MicroRNA-101 (miR-101) is markedly downregulated in both hepatitis B virus-related liver cirrhosis and hepatocellular carcinoma (HCC). In this study, we aimed to investigate the effect and mechanism of miR-101 on hepatic stellate cell (HSC) activation and liver fibrosis.

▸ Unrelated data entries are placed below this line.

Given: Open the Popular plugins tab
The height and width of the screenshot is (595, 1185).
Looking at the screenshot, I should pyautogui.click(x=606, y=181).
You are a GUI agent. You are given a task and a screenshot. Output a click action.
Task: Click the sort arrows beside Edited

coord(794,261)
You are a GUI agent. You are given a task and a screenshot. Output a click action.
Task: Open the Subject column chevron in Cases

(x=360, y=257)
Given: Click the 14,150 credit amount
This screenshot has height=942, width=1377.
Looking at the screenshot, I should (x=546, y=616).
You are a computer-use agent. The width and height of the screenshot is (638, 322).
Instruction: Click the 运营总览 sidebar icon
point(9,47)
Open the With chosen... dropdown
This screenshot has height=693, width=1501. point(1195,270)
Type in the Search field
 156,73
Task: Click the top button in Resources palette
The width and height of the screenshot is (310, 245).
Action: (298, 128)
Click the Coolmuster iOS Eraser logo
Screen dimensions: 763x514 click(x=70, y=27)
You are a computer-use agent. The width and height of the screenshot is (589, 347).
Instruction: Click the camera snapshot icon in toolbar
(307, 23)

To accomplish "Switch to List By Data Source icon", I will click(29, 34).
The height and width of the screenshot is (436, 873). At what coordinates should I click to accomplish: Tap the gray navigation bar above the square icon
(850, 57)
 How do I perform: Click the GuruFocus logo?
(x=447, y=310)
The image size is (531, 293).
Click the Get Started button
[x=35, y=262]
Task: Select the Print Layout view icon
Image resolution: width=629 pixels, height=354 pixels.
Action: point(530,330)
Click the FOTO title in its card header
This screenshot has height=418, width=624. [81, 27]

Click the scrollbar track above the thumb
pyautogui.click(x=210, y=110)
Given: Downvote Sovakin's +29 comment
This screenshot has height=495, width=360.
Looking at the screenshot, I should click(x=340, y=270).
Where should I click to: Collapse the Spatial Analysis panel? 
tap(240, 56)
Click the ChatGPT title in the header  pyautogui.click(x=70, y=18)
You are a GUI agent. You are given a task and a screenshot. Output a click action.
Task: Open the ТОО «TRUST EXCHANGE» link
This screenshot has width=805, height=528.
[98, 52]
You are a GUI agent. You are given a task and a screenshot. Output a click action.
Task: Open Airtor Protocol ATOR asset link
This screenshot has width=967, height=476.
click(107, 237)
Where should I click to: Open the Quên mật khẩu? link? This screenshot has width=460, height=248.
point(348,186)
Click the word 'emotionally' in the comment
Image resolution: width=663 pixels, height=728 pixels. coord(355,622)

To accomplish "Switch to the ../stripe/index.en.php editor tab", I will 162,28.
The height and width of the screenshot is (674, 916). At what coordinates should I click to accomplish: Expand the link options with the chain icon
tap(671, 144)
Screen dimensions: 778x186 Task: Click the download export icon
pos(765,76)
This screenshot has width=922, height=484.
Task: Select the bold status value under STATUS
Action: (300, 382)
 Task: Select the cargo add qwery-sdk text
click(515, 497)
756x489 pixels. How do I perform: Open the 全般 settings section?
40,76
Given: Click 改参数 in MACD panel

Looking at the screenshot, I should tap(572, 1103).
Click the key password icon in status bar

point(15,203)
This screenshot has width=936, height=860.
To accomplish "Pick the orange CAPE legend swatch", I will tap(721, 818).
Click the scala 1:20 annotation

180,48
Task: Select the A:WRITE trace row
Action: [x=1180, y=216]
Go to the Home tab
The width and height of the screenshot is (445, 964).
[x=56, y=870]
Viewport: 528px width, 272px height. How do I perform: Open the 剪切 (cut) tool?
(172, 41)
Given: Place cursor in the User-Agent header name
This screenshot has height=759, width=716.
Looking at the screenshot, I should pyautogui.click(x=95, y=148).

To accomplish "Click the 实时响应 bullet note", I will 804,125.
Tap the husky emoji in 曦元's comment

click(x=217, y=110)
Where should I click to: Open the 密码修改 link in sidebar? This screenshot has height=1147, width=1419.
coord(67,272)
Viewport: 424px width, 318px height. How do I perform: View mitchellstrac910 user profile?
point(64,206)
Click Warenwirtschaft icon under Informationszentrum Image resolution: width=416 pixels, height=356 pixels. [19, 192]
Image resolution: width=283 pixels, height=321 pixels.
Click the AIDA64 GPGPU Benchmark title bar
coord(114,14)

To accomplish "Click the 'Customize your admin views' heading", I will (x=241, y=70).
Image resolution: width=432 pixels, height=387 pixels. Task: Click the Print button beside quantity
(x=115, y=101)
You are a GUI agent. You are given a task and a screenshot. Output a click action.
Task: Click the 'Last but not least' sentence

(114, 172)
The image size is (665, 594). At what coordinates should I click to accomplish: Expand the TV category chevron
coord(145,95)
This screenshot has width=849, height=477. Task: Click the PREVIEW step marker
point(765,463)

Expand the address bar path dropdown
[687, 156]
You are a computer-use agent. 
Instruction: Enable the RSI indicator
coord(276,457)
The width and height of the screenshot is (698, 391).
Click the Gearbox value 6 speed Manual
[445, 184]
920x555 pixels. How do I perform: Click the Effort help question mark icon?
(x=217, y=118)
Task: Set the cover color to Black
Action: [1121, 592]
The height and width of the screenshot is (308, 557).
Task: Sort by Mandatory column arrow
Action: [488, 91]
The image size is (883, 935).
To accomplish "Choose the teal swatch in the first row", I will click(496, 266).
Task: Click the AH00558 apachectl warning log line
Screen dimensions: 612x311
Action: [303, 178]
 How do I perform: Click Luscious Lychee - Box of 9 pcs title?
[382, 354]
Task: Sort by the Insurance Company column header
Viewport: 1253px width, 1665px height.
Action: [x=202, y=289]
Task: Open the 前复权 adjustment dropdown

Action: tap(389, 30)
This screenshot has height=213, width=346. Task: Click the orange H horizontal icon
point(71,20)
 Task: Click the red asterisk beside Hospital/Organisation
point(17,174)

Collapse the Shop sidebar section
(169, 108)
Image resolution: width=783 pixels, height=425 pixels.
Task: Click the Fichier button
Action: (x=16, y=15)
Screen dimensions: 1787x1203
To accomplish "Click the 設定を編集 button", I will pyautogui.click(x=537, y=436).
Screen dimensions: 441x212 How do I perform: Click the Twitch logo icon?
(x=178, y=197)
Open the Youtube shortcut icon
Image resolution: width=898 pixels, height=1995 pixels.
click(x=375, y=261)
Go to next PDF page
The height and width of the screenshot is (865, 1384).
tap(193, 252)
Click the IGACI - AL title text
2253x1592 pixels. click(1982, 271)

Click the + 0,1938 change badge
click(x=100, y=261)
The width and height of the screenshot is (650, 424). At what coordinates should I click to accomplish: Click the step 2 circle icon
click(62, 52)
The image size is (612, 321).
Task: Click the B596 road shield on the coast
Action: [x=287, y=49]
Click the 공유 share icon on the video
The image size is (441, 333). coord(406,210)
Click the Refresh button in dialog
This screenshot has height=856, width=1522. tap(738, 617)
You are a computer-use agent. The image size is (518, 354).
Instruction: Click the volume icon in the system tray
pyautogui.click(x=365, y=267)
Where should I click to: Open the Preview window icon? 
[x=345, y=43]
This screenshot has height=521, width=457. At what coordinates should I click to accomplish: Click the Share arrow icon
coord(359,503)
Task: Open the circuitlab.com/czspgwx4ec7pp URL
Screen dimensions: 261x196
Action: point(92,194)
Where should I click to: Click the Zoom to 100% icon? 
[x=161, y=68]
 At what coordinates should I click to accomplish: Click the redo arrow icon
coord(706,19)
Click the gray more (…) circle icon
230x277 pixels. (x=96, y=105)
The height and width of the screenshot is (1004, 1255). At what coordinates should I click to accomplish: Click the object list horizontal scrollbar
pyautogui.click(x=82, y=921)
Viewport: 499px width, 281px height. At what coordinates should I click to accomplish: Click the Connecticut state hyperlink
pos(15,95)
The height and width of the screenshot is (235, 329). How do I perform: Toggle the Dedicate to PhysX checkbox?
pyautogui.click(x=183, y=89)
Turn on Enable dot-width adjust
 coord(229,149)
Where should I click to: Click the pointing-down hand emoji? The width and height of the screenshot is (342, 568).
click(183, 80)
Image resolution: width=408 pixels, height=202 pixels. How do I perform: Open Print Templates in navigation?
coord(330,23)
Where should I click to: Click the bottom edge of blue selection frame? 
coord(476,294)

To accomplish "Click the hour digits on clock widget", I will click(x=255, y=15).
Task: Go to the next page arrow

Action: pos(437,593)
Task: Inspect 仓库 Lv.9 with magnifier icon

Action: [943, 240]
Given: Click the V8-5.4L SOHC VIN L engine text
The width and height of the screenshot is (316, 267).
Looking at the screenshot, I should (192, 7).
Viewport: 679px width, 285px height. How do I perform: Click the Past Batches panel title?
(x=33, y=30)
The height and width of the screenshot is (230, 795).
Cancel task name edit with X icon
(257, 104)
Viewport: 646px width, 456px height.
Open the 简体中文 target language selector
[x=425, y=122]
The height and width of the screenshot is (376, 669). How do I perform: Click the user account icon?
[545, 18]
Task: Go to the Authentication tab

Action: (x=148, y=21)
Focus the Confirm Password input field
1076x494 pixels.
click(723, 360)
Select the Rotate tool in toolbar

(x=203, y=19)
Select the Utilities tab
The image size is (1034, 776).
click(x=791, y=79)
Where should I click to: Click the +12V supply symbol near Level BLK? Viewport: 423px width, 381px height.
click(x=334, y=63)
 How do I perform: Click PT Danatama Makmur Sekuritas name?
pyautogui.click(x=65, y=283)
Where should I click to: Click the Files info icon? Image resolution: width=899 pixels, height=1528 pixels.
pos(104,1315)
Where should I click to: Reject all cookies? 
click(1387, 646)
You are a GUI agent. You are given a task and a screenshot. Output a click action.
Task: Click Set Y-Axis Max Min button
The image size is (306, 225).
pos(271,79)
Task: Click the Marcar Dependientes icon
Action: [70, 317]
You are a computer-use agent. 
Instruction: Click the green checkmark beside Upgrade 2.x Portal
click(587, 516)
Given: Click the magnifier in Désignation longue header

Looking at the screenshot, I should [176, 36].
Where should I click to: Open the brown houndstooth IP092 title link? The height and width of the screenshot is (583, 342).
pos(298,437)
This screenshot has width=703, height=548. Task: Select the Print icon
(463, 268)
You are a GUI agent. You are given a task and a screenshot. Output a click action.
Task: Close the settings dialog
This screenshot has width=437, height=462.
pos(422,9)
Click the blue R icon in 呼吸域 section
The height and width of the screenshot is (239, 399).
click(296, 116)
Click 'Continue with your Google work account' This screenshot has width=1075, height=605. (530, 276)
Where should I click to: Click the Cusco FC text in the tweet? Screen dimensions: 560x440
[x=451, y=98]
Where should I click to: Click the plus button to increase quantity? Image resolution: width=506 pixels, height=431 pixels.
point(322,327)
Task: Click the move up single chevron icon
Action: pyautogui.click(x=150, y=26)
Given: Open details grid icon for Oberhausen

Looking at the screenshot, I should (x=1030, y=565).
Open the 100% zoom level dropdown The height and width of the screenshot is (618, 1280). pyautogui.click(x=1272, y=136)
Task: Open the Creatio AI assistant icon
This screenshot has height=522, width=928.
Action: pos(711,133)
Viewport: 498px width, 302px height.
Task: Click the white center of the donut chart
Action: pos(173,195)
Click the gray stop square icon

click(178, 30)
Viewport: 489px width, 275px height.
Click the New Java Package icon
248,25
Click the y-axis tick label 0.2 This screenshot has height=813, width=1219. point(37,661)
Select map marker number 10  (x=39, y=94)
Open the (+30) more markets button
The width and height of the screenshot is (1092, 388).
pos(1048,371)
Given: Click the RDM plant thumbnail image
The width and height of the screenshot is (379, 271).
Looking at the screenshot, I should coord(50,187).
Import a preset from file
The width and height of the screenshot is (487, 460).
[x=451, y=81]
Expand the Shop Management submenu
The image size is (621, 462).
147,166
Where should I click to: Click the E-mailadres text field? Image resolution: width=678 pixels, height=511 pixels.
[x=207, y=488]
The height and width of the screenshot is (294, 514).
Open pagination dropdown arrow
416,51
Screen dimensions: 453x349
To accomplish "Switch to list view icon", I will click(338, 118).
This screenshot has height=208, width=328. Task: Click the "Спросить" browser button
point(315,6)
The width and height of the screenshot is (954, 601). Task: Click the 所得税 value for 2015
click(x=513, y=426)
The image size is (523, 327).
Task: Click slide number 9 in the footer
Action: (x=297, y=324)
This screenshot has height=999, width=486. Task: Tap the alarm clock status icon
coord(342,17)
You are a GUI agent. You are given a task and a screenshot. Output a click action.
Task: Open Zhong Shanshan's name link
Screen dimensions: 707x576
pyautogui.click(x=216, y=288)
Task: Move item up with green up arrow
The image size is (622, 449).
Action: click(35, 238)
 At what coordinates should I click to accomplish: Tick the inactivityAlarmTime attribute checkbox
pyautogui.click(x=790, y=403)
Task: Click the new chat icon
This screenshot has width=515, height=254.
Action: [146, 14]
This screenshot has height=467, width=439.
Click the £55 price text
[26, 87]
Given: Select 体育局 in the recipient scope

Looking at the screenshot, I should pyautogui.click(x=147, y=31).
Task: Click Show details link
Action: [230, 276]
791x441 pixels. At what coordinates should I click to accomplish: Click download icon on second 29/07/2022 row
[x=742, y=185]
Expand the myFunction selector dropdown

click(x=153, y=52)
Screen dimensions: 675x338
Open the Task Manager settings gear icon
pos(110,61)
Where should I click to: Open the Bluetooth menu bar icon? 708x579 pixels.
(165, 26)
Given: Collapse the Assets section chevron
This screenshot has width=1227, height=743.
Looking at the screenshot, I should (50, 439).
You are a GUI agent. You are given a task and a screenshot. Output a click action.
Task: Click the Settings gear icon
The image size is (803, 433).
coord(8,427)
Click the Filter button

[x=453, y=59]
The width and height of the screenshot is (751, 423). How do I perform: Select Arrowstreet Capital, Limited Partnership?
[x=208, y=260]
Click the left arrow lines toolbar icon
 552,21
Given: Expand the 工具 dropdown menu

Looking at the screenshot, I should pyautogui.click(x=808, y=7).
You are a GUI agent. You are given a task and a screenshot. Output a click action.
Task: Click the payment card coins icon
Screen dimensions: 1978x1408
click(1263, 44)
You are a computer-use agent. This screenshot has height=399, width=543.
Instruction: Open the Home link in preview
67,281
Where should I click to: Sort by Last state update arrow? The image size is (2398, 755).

HSC LX-2 was treated with TGF-β1 and with or without miR-101 mimics. LX-2 vitality and proliferation, the expression of F-actin and mRNAs for α-SMA, collagen 1α1 (Col 1α1), and connective tissue growth factor 2 (CCN2) were measured. A 6-week intraperitoneal injection of carbon tetrachloride (CCl4) was used to induce experimental liver fibrosis in mice, which were treated using a miR-101 negative control or miR-101 agomir from the fourth week until the end of the experiment. Liver function, hepatic hydroxyproline, liver histopathology, collagen deposition, α-SMA, type I collagen (Col I) and the protein-expressions of p-PI3K, p-Akt and p-mTOR were measured.

MiR-101 significantly suppressed the increased LX-2 vitality and high accumulation of extracellular matrix (ECM) induced by TGF-β1. Exposure to CCl4 led to the impairment of liver function and disruption of normal hepatic parenchyma in mice, as well as obvious liver fibrosis indicated by elevated levels of hydroxyproline, α-SMA, and Col 1α1 in liver tissues. MiR-101 administration significantly improved liver function, relieved hepatic parenchyma damage, and reversed liver fibrosis by decreasing the accumulation of ECM components. Furthermore, miR-101 substantially downregulated the CCl4-increased p-PI3K, p-Akt, and p-mTOR in mouse liver.

MiR-101 has antifibrotic effects in experimental liver fibrosis, and downregulating the PI3K/Akt/mTOR signaling pathway may be one of its antifibrotic mechanisms.